Over the last few decades the discourse on the relationship between inter-stakeholder university engagements, or Service Learning, and the broader society that South African universities claims to serve has been deeply discussed by academia; the inherent problematics within the power structures, the challenges of achieving mutually beneficial project outcomes and the growing concern of vulnerable voices being overshadowed by institutions and individuals are key factors identified in this arena of critique.
Less nuanced in these debates remains a recognition of these dynamics within the emerging field of Design Research and Design-Led Research that have met a steadily commercialisation of ‘design’ in global markets. This is seen in the rise of acclaim by the commercial market for groups such as IDEO and Stanford who remain paragons of the ‘socially-driven’ or ‘economical’ potential of design approaches to address complex societal challenges.

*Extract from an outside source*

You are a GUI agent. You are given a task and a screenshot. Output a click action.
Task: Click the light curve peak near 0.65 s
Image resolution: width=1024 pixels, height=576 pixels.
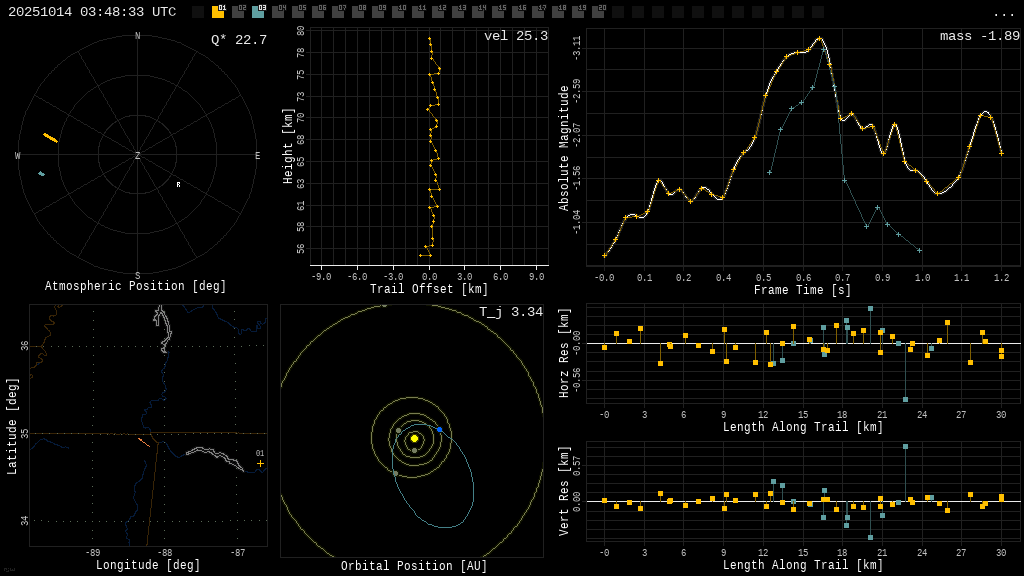820,39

Regarding design-led Service Learning, schools and institutions of Architecture and Design across the globe have a rich history of undertaking service learning design and/or build projects as a means of creating value and learning for both students and the stakeholders of such projects. These projects, too, have seen the critique of the above-mentioned academic discourse – but in South Africa are just starting to be unpacked through a ‘post-rainbow nation’ lens, as previously marginalised voices are starting to be recognised and find traction in learning and practices spaces across South Africa.
This paper will reflect on the author’s experience with emergent voices and reflexive concerns as a researcher, lecturer and spatial design practitioner in Johannesburg. The paper will set the context for this type of learning regarding city-making in Southern Africa and outline two case studies undertaken by the author and his collaborators. The reflection will conclude by a framing of the identified limits inherent in the promise of design as well as a speculation on the opportunities for growth and reflection for the author and those in similar positions of praxis.
The framing of the identified limits and opportunities has been used as a means of tempering critique with a constructive and proactive reflective framing of the issues – a praxis that is currently being developed by the author as a means of working responsibly through the intersectional complexity of post-rainbow nation South Africa.